This is the second album of a set of private sessions which were recorded
by amateur recording technicians. They represent truly special happenings
in jazz. The first eight tracks are from the last known recording of the
seminal clarinet player Jimmie Noone working with his own group. Since
this was a privately made recording, the noise of the crowd at Yes Yes
Club, where Noone was playing, is heard at higher levels than it would
otherwise have been on a professional taping, adding to the authenticity
of the session while not hindering appreciation of his stellar performance.
Although influencing Benny Goodman, Noone's command of the three registers
of the clarinet, his expressive breaks, and use of blue notes inspired
many of his contemporaries, including Joe Marsala and clarinetists to
come, such as Eric Dolphy.
The next session is from a 1950s TV show which featured another jazz pioneer,
Henry "Red" Allen, who headed up a veritable who's who of traditional
jazz. This was a jam session-like presentation, with each cracker jack
instrumentalist getting a chance to solo. The "Jazz Session Medley"
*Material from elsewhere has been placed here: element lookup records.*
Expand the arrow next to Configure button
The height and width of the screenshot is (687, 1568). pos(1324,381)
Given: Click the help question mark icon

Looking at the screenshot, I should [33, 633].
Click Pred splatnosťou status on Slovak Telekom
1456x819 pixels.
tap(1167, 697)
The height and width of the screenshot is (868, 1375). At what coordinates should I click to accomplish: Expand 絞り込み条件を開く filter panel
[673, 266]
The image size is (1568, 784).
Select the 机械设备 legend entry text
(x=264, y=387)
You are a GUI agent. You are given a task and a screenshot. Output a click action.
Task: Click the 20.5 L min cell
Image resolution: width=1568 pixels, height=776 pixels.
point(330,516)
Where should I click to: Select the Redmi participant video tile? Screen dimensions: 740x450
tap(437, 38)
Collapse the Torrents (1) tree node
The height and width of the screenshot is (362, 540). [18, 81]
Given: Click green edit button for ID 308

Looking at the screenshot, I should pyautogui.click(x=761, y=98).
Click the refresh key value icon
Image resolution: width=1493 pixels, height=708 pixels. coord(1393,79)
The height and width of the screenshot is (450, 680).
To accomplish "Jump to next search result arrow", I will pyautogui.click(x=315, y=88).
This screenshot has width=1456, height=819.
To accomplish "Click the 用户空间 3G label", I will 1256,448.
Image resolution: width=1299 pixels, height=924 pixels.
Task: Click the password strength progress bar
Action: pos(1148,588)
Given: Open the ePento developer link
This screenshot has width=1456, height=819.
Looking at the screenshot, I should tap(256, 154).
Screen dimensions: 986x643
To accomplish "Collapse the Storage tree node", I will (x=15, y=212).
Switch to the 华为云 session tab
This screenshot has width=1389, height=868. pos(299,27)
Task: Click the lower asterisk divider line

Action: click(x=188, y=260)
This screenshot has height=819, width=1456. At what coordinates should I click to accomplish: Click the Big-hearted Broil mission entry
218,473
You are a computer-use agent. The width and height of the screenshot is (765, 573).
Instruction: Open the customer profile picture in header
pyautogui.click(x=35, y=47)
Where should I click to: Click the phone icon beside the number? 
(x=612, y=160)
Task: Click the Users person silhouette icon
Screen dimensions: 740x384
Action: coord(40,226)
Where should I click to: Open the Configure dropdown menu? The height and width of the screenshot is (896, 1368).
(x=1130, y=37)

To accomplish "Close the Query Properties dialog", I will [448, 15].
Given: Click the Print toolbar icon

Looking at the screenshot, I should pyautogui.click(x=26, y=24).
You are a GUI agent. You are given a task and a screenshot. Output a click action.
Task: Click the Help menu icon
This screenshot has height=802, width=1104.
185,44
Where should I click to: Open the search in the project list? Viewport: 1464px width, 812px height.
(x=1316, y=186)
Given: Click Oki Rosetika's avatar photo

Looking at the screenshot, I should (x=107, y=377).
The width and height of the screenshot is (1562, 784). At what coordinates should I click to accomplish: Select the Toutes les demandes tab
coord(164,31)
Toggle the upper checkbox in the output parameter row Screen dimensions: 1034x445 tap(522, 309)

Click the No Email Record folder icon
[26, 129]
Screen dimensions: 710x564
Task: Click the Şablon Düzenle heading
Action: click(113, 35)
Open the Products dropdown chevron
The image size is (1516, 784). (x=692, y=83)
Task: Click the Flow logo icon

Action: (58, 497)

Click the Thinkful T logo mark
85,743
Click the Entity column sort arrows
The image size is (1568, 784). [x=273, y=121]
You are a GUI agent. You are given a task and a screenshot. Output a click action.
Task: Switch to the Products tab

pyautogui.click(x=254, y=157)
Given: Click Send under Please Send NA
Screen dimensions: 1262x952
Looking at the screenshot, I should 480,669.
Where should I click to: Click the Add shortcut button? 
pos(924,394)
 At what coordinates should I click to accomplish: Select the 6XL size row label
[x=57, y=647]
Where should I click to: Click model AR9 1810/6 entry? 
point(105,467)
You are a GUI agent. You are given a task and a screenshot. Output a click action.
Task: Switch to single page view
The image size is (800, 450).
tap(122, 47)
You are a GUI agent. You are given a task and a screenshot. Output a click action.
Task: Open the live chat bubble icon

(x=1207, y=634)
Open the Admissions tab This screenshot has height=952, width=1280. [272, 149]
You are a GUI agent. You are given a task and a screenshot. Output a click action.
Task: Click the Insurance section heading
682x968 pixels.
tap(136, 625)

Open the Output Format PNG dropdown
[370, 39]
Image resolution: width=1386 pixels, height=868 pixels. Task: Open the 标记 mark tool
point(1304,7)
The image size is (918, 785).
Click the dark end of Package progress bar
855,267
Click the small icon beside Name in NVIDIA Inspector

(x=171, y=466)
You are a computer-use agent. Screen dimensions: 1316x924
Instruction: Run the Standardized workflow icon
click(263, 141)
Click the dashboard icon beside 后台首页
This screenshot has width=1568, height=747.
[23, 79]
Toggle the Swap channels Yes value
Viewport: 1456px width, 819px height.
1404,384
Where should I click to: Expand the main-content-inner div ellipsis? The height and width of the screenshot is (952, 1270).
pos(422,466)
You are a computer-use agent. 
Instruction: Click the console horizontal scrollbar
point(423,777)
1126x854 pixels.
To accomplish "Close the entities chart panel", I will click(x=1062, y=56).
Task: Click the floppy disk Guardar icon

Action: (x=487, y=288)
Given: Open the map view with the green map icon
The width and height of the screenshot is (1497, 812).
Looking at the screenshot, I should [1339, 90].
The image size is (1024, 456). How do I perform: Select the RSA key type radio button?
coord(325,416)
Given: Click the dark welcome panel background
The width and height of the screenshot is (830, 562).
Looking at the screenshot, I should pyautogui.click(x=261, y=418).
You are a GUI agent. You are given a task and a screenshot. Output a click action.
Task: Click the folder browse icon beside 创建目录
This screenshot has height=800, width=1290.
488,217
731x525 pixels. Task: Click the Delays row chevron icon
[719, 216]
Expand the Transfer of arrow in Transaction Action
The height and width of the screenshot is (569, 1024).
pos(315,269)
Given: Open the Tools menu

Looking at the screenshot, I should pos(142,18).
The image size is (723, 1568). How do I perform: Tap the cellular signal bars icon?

is more than seven minutes of hot traditional jazz, which doesn't get
much better than what's heard here. One highlight is Jack Teagarden's
vocalizing of "After You've Gone."
It's the last set that catches the eye. Papa Celestin's band, without
the trumpeter, plays for a white wedding in New Orleans in 1957. And,
like most weddings, the emphasis was on having fun rather than to making
jazz statement. Not that it was done badly, but making a defining statement
on traditional jazz was not the main objective that evening. Kudos to
the Jazz Crusade label for making these rare jazz performances available
and with good sound.
- Dave Nathan
Jazz Gazette - Belgium - internet
If this CD should only contain the last session, the one by the Celestin
Band playing for a wedding, it would be a must for every true New Orleans
collector. Consider the rest as "lagniappe" like they call it
in New Orleans, something extra you get for the same money. First we get
a live recording by Jimmie Noone's little band at the Yes Yes Club in
Chicago. This was the last recording under his own name; Jimmie died in
1944. It was recorded at his request by jazz buff and historian John Steiner
(the ne who bought Paramount Records and much later sold it to George
Buck). Jimmie wanted one tune recorded, "Goodbye, Don't Cry"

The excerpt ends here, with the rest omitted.